Никто и никогда не вздумает искать революционные улики в заведении быстрого питания. Никто и никогда, если уж ему всё же стукнет поискать их там, не станет проверять кабинет менеджера. И совсем исключено, что этот некто, совершенно невозможный, стал бы вдруг смотреть не просто кабинет указанного «чина», а то место, где работает ужасная Снежана – враг свободы и всего живого на земле.
Дождь стал тише, но не прекратился. Почему-то не горели фонари: Чубайс, вестимо. В десять вечера Алёша шёл на ощупь, то и дело попадая в лужи. Ноги промокли, ветер нашёл щели в Лёшиной одежде, дождь старался просочиться в тот ценнейший груз, который нёс двойной отступник. А внутри, в душе, было противно, страшно, стыдно, отвратительно.
Теперь Двуколкину казалось, что вся его логика поимки «сникерсовых террористов» была полным бредом. Каждая мысль, каждый поступок, связанный с «невидимой» запиской, явно представали Алексею бредом сумасшедшего. Да, он бы до такого не додумался, имея хоть одну извилину! Дурак, дурак, дурак!
– Дурак! – сказал Алёша вслух, надеясь заглушить этим словом гамму мерзких чувств. Не помогало.

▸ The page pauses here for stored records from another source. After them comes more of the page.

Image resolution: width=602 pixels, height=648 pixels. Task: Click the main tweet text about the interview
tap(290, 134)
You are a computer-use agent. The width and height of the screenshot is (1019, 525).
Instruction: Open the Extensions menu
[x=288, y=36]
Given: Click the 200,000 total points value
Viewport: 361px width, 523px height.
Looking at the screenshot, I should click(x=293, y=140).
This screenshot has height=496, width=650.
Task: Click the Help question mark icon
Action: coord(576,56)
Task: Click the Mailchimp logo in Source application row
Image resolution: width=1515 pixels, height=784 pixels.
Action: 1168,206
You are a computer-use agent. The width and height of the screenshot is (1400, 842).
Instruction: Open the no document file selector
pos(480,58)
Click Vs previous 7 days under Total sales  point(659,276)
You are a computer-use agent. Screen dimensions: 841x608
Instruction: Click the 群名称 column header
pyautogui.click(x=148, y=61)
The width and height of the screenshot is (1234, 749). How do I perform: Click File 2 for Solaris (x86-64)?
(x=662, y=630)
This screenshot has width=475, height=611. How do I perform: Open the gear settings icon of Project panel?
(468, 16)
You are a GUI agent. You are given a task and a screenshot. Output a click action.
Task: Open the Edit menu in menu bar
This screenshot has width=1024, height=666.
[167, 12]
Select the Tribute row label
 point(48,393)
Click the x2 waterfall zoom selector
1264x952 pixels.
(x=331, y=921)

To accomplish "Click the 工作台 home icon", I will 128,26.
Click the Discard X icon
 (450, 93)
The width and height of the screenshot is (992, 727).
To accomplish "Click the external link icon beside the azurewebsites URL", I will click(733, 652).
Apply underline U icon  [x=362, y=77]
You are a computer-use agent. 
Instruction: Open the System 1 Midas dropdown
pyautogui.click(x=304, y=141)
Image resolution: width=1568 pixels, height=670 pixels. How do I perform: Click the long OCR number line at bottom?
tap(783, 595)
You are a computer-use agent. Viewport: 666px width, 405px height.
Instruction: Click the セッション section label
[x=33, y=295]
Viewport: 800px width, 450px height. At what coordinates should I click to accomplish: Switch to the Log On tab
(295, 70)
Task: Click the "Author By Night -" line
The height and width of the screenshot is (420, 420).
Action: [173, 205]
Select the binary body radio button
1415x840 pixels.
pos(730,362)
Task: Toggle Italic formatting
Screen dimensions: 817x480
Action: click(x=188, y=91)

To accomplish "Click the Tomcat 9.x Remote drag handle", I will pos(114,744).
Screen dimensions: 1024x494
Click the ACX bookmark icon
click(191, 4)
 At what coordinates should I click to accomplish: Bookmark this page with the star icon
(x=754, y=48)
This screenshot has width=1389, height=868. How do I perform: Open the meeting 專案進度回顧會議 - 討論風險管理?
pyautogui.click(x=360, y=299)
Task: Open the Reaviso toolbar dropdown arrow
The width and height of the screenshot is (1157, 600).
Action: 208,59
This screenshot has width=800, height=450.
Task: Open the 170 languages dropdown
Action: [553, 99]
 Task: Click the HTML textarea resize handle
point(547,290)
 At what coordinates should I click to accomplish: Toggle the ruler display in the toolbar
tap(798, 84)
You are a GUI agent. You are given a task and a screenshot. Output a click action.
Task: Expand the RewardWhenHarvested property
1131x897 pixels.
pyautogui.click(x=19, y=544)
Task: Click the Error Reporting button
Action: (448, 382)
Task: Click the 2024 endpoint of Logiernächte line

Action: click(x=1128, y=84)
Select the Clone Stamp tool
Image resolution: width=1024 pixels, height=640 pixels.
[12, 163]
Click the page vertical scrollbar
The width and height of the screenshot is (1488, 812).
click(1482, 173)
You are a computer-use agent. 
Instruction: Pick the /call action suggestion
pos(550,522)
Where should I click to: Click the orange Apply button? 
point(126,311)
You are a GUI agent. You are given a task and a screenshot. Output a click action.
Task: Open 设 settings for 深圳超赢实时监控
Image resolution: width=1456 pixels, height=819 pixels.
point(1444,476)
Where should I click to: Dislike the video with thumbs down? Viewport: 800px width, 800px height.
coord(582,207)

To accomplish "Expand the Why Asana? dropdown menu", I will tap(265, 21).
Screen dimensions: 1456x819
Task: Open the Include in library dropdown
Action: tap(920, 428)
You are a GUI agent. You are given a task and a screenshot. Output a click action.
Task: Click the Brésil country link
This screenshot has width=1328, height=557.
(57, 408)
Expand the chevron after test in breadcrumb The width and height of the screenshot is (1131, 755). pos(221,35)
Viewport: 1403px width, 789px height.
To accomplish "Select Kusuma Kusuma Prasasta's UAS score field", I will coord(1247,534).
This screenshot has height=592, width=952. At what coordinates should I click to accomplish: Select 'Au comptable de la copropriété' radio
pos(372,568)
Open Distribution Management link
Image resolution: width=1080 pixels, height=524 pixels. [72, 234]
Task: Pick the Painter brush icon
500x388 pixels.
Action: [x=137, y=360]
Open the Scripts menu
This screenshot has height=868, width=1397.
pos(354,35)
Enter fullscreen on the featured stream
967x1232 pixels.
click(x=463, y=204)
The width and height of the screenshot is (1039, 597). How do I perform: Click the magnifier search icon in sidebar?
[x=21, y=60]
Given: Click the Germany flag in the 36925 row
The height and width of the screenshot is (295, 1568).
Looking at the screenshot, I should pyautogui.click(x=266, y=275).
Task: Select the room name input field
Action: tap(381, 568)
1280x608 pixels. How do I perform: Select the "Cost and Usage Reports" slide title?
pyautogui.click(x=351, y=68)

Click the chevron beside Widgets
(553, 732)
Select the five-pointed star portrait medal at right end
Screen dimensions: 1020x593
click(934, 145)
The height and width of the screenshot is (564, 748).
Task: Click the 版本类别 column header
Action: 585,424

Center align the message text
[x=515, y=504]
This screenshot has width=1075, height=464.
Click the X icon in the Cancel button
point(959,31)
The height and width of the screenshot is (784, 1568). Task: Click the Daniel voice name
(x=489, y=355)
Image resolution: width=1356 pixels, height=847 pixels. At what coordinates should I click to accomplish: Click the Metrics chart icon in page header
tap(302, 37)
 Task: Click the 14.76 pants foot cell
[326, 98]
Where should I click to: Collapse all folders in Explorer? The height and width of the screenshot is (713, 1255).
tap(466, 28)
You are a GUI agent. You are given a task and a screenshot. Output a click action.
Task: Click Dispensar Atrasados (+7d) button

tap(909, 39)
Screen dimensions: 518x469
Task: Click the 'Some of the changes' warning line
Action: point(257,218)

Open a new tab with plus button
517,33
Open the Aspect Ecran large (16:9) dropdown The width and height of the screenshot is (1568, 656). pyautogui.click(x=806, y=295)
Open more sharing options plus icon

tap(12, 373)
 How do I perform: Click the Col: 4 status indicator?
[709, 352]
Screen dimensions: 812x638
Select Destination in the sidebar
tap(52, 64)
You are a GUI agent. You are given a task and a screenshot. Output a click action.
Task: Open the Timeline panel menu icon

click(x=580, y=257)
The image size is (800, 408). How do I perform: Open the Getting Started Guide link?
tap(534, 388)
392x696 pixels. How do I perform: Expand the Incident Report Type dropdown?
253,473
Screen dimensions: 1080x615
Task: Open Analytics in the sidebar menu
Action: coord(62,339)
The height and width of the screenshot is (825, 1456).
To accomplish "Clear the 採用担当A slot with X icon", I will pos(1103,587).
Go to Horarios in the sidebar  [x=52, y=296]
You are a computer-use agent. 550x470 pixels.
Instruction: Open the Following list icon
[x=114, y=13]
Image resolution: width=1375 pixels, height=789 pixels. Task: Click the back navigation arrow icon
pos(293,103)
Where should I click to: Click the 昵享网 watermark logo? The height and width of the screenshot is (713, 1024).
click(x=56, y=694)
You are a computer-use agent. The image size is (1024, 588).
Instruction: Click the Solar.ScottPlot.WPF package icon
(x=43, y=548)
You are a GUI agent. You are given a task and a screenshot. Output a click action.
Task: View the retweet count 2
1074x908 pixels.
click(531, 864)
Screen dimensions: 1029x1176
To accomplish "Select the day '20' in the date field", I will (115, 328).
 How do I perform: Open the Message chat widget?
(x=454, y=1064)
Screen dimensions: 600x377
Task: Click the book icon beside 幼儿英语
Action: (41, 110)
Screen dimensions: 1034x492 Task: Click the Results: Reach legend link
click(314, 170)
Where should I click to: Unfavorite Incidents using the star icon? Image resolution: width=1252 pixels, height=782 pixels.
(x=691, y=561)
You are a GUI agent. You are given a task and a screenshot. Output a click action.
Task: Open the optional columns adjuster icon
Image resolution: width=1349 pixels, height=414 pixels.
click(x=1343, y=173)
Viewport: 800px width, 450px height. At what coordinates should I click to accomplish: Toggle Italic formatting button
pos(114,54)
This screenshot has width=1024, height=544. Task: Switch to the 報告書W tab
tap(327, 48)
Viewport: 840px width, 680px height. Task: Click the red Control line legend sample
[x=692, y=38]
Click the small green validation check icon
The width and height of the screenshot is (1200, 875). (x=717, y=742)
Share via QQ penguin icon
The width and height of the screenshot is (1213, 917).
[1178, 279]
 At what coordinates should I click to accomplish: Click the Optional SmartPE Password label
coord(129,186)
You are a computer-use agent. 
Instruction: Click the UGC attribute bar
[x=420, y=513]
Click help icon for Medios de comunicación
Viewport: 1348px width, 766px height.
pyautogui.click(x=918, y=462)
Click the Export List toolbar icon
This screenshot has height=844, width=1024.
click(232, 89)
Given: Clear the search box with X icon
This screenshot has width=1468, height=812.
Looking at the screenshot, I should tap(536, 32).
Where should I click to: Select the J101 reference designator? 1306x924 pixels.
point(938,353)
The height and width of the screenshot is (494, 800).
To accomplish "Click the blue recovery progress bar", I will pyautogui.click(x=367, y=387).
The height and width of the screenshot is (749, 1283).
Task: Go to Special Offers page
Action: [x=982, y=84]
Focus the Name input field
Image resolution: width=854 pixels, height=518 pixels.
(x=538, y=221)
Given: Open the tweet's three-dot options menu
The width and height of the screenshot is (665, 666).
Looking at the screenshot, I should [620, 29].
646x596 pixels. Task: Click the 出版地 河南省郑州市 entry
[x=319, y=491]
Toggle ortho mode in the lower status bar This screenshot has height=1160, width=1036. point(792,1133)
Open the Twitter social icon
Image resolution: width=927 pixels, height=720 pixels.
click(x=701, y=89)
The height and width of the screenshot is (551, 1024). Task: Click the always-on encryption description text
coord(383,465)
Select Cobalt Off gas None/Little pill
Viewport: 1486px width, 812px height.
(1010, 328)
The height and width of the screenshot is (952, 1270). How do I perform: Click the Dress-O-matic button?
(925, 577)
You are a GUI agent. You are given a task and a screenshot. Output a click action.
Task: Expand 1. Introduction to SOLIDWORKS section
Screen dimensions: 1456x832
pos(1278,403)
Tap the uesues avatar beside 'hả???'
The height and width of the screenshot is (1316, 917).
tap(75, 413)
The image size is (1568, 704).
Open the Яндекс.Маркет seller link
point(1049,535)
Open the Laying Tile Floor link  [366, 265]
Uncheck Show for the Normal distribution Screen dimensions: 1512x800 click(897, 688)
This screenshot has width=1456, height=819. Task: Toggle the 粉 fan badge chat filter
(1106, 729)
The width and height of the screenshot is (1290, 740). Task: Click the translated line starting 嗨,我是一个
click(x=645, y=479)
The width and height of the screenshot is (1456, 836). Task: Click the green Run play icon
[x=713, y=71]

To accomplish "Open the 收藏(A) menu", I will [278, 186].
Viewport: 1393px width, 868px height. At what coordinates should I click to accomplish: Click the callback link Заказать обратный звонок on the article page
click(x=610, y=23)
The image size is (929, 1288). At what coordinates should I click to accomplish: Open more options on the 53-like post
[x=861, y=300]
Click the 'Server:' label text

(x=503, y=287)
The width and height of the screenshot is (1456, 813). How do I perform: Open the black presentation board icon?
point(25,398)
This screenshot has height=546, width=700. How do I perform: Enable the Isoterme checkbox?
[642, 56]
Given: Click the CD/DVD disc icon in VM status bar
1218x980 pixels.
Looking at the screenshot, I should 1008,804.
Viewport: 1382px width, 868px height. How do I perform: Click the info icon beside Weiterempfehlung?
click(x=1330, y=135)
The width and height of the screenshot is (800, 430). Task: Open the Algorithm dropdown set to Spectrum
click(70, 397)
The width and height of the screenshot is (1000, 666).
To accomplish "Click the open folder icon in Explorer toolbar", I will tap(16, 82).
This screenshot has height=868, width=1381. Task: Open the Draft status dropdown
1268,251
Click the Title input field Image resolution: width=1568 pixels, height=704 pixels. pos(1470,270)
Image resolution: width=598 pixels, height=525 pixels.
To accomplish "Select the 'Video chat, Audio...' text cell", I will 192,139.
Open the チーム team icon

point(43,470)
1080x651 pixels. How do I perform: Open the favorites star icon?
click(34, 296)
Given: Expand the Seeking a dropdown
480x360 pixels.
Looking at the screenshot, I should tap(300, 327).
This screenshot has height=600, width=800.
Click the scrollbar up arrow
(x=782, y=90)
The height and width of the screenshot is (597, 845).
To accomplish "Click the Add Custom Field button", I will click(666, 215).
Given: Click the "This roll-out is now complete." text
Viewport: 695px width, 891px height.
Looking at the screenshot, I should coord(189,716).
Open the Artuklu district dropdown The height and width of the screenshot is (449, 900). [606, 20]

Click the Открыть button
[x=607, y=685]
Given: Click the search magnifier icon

В голове вертелись фразы «Мы найдём» и «Покараем!». Сам себе Алёша оказался вынужден признаться, что страх беспокоит его более стыда. Если вся ячейка может опасаться только Государства, то Двуколкин, абсолютно так же могущий попасться в руки ФСБ или милиции, ещё и вынужден скрываться от своих же. Он уже однажды обманул: устроился в «Мак-Пинк». Возможно, надо было рассказать это ребятам. Ведь не знал, не знал же, чёрт возьми, тогда ещё великой Правды! А теперь… Если узнают, что он стюарт в этом заведении, – сомнений не возникнет.
Интересно, а Евгений не узнал Алёшу?
…Светофор показывал цвет Революции.
Что же, не узнал сейчас, а если вспомнит позже?
…Волна грязи весело взлетела из-под импортных колёс буржуйской тачки.
А Артём? Он тоже был там. Спустя час. Чуть меньше. А зачем?
…Зелёный.
Ну, возможно, Алексей сумеет как-то избежать раскрытия.
Возможно, что его вину не установят.
И, как знать, а может быть, ребята ошибутся, покарают не Алёшу?
Хорошо бы…
Нет, долой дурные мысли! Гнусный ренегат, слабак, трус, доноситель! В «Мак-Пинк», живо! Сделай хоть раз что-нибудь полезное товарищам, мерзавец!
Между тем, «Мак-Пинк» ещё работал.
Алексей прошёл сквозь серые ворота, миновал входную дверь. Показал охраннику свой пропуск. Бык устало разлепил глаза и важно поинтересовался у Двуколкина:
– Зачем идём?
– Зачем! – сказал Алёша. – Ясно дело: на работу!
– Что, на работу за час до закрытия? Гы! Вот сейчас мы выясним…
Охранничья рука коснулась телефона.
– Стой, не надо! – попросил Алёша, догадавшись, что на том конце Снежана. – Ты же знаешь, что я здешний, не чужой. Работаю я тут. Пусти, а?